Data to examine below:
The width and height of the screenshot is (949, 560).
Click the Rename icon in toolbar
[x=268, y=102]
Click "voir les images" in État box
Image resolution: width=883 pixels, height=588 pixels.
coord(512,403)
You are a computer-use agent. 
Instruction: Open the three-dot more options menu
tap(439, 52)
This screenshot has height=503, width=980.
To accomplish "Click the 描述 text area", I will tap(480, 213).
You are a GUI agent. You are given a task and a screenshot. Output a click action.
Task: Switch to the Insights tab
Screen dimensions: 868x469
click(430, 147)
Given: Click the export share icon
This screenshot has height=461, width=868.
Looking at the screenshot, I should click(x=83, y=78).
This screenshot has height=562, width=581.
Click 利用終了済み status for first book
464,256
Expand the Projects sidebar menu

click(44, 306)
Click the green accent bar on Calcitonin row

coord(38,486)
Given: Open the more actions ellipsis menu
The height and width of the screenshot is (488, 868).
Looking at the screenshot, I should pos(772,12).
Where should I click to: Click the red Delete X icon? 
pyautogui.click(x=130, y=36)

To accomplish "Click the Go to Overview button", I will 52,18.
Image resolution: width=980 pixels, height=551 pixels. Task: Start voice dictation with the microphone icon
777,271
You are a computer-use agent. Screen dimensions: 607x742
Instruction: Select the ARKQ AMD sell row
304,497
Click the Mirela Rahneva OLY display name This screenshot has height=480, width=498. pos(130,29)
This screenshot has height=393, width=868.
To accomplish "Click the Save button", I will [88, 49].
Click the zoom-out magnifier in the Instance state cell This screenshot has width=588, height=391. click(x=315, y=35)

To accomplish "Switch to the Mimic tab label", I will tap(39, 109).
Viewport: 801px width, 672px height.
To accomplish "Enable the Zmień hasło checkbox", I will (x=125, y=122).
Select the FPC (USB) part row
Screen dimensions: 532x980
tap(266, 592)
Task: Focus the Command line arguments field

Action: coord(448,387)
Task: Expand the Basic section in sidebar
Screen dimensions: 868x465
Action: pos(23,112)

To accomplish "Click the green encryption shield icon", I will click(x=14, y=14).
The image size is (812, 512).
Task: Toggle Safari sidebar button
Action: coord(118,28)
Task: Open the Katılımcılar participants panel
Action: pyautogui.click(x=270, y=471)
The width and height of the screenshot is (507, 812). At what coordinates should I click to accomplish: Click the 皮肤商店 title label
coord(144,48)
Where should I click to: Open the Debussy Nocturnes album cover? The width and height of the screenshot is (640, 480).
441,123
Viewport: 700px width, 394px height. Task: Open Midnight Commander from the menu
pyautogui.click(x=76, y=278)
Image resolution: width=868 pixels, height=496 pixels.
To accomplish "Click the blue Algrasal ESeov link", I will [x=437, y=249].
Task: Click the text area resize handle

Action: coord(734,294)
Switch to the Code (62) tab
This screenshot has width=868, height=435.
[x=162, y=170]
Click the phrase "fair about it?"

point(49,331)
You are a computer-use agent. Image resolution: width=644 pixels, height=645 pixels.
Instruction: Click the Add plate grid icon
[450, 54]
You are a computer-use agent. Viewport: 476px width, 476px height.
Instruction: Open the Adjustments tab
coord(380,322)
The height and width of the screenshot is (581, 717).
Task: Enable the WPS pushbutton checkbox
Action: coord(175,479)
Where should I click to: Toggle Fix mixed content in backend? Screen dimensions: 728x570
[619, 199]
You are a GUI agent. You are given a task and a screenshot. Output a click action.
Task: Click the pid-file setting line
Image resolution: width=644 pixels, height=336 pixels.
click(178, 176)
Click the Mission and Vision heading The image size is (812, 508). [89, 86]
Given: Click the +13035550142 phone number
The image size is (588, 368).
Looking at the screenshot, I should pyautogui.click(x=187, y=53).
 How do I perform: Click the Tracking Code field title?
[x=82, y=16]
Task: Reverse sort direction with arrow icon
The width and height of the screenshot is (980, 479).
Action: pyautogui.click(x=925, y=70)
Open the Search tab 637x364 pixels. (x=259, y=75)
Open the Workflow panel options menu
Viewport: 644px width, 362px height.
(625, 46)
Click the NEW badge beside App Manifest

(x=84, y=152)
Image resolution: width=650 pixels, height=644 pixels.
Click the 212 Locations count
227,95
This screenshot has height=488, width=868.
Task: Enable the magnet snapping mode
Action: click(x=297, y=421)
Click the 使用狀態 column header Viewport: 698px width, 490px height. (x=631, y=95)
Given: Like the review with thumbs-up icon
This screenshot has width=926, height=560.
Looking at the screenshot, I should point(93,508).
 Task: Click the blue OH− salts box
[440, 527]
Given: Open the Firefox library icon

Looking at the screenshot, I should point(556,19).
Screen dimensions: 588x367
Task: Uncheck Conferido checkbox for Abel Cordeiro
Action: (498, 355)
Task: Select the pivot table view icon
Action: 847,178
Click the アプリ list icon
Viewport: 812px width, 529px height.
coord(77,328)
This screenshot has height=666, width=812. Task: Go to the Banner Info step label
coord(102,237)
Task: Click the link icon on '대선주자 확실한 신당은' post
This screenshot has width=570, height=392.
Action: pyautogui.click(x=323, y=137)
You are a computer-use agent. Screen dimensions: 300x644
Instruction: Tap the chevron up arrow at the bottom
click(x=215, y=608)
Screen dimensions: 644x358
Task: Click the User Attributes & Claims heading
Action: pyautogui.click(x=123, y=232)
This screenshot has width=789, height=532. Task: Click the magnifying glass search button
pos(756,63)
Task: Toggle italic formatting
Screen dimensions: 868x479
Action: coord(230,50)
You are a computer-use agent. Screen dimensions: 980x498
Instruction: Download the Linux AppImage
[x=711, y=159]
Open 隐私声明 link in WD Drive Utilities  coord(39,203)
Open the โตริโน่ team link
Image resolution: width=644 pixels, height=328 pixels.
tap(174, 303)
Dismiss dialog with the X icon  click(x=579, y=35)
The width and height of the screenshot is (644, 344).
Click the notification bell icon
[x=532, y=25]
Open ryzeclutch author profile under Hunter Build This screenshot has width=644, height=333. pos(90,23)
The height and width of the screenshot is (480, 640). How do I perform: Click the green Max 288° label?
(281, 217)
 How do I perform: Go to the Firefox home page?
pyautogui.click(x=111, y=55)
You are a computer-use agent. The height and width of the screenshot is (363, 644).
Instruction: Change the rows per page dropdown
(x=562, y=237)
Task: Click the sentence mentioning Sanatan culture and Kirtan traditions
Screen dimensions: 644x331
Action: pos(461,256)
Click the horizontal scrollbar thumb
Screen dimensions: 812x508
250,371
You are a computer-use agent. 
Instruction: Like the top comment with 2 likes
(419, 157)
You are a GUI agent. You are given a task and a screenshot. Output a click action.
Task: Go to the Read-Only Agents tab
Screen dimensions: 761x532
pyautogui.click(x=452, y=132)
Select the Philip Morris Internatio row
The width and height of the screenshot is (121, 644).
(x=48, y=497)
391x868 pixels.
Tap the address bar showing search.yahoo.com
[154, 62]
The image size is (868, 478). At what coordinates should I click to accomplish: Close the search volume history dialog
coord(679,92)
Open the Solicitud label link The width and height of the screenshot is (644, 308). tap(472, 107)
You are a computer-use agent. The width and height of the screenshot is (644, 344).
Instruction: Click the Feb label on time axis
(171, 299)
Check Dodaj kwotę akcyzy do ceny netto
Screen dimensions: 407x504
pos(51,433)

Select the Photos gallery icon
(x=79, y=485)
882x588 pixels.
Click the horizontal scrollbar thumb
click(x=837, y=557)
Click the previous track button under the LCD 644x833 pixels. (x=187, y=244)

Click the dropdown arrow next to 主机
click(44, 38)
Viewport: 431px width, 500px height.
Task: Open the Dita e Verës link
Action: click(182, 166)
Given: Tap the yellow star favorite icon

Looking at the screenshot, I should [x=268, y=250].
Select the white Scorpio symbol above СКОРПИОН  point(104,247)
End of Data to examine.
__Task requirements__
Each line above that contains the word "computer" should be returned.

__Answer below__
You are a computer-use agent. 
You are a computer-use agent. Screen dimensions: 607x742
You are a computer-use agent. Image resolution: width=644 pixels, height=645 pixels.
You are a computer-use agent. Viewport: 476px width, 476px height.
You are a computer-use agent. Screen dimensions: 300x644
You are a computer-use agent. Screen dimensions: 980x498
You are a computer-use agent. The height and width of the screenshot is (363, 644).
You are a computer-use agent. 
You are a computer-use agent. The width and height of the screenshot is (644, 344).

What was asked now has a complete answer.